## Page excerpt

______

Rails for Ruby comes with some pretty nice setups for testing the database code. There's a test DB by default with the same schema as Production, and the usual test frameworks (FactoryBot and RSpec) make it easy to set up some data in the actual DB for each spec, run model code that makes actual SQL queries, and assert against the results.

I would have hoped most other web hosting frameworks would make as much effort to making it straightforward to test your database code, but it doesn't really seem to be the case.

In Rust, there's a very handy crate called sqlx. What it does is, at compile time, it runs all of the SQL in your codebase against a copy of your database to both validate that it runs without errors and map the input and output types to typecheck the Rust code.

When it comes to stuff like validating that your queries are performant against production datasets or that there isn't any unexpected data in production that breaks your queries, well I pretty much got nothing. Maybe try a read replica to execute against?

We use this and take an example-based tests approach for any non-trivial DBT models: https://github.com/EqualExperts/dbt-unit-testing

More trivial example:

    {%
        call dbt_unit_testing.test(
            'REDACTED',
            'Should replace nullish values with NULL'
        )
    %}
        {% call dbt_unit_testing.mock_source('REDACTED', 'REDACTED', opts) %}

            "id" | "industry"
            1    | 'A'
            2    | 'B'
            3    | ''
            4    | 'Other'
            5    | 'C'
            6    | NULL

        {% endcall %}

        {% call dbt_unit_testing.expect(opts) %}

            "history_id" | "REDACTED"
            1            | 'A'
            2            | 'B'
            3            | NULL
            4            | NULL
            5            | 'C'
            6            | NULL

        {% endcall %}
    {% endcall %}

SQL being relatively pure, functional, algebraic and whatnot, doesn't require the same rigor of automated test coverage that more "systems" programming languages do. (By "systems" I include all languages that people use to integrate the various parts of a software system - i.e. regular programming languages like Java, C#, TypeScript, C++ and so on. Not just low level languages.)

Stored procedures are a different beast though. Having significantly struggled to debug stored procedures running in MSSQL on a Macbook (on Windows SQL Management Studio lets you set breakpoints, on Mac you're SOL), if I was building an application based on them I'd definitely try to spin up some kind of testing framework around them. I guess what I'd probably do is have a temporary database and some regular testing framework that nukes the db, then calls the stored proc(s) with different inputs and checks what's in the tables after each run. Sounds slow and clunky?

______

## Aim of the task
Which languages does the excerpt on testing database code name as examples of "regular programming languages"?

## Data records
______

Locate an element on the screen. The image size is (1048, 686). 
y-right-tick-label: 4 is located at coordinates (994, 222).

______

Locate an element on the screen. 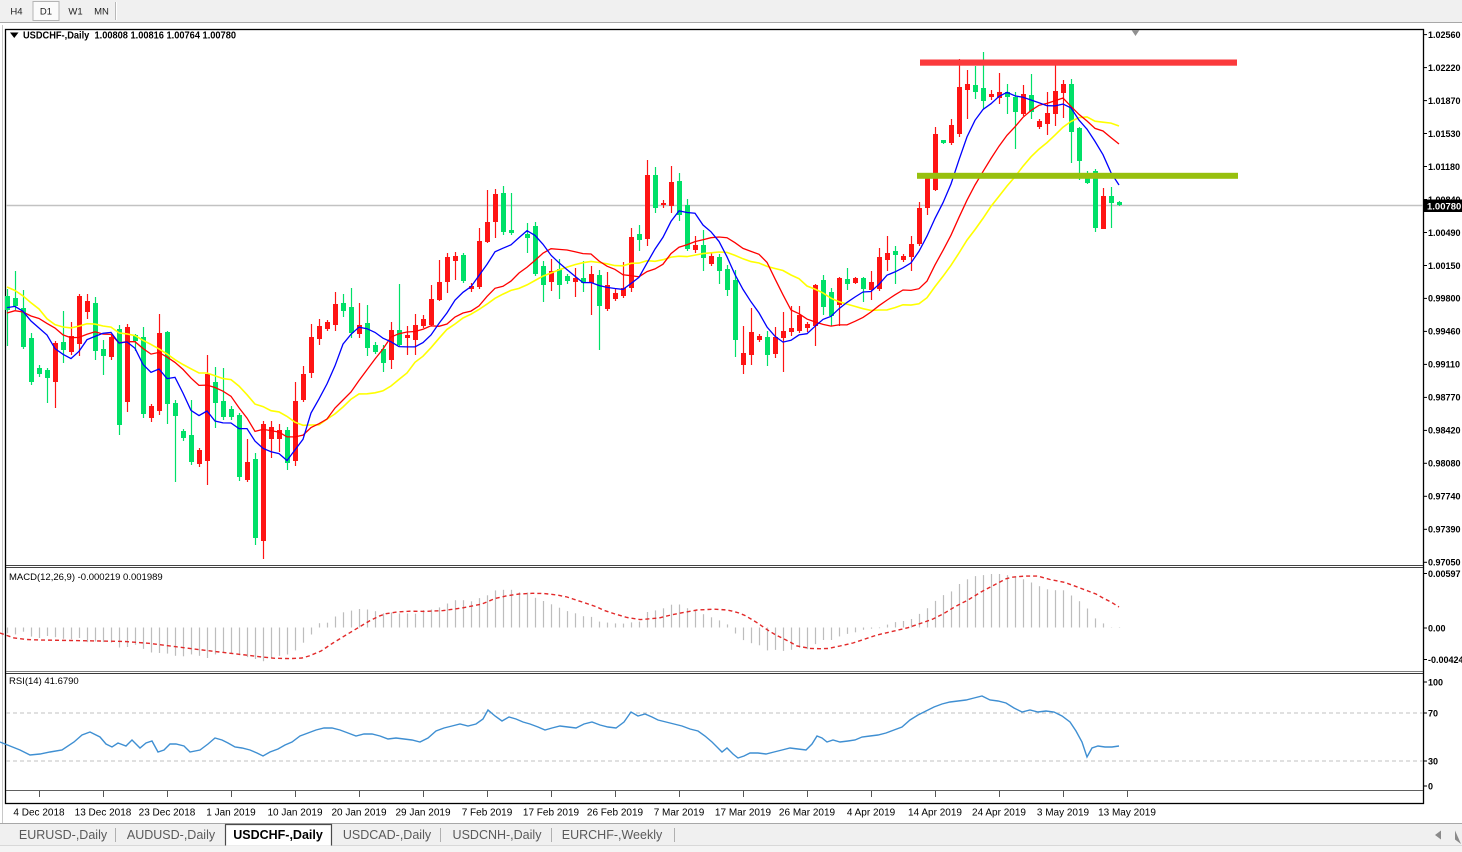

______

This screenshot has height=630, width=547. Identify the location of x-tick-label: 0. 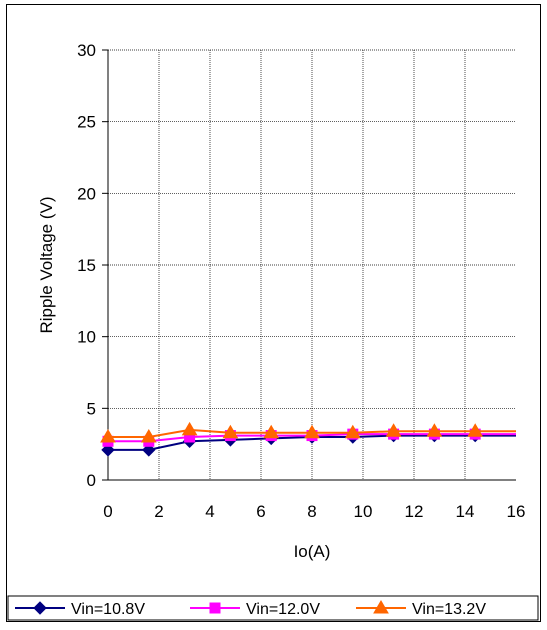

______

## Reply to the exercise
Java, C#, TypeScript and C++.